Anselm (died 805) was the Lombard duke of Friuli (749–751) and the founding abbot of the monastery of Nonantula.

==Life==
He left the world at the height of his secular career, and in 750 built a monastery at Fanano, a place given to him by Aistulf, King of the Lombards, who had married Anselm's sister Gisaltruda. Two years later, he built the monastery of Nonantula, a short distance northeast of Modena, which Aistulf endowed. Anselm went to Rome, where Pope Stephen III invested him with the habit of Saint Benedict, gave him some relics of Saint Sylvester, and appointed him Abbot of Nonantula. Anselm founded numerous hospices in which the poor and the sick were sheltered and cared for by monks.
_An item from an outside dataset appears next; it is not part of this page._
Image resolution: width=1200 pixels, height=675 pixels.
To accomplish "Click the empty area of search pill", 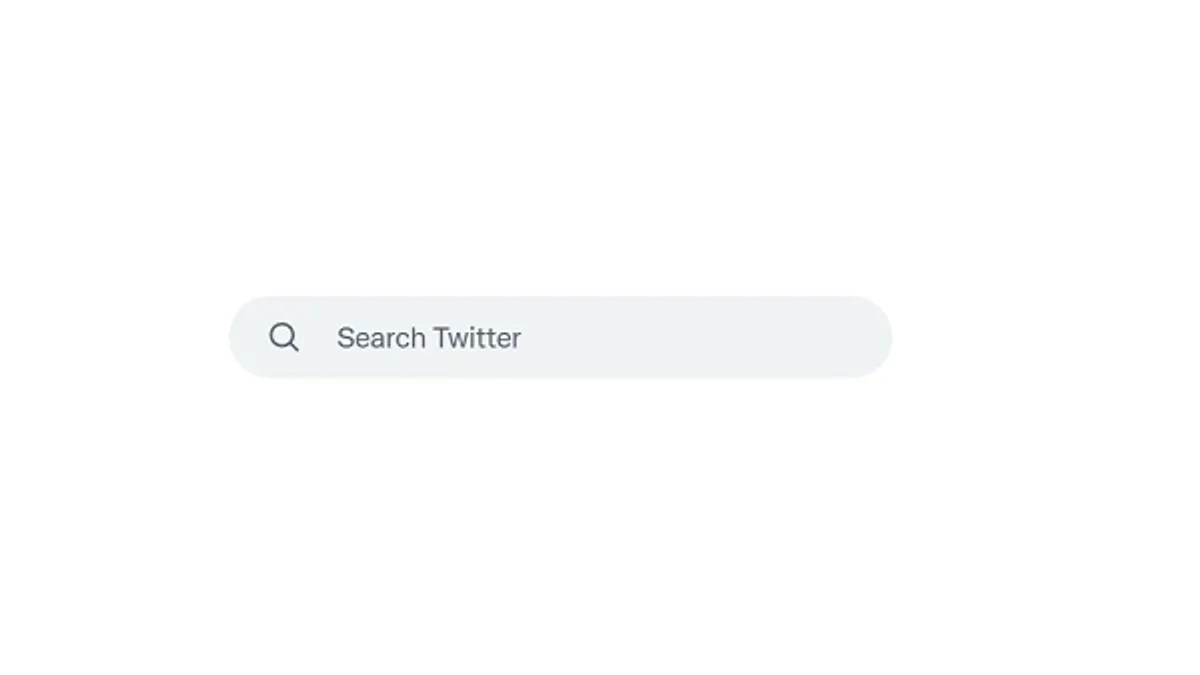I will pos(700,337).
According to the twelfth-century Catalogus abbatum nonantulorum, a list of abbots of Nonantola with their histories, Desiderius, who succeeded Aistulf as King of the Lombards in 756, banished Anselm from Nonantula in favor of his own protégé. Anselm spent the seven years of his exile at the Benedictine monastery of Monte Cassino, but returned to Nonantula after Desiderius was taken prisoner by Charlemagne in the war of 774. This exile is not mentioned in the earlier Vita Anselmi, a biography of Anselm written one or two hundred years after his death.

Having been abbot for fifty years, Anselm died at Nonantula in 805, where the commune still honors him as patron. His feast day is 3 March.

==Sources==
- Paul the Deacon. Historia Langobardorum.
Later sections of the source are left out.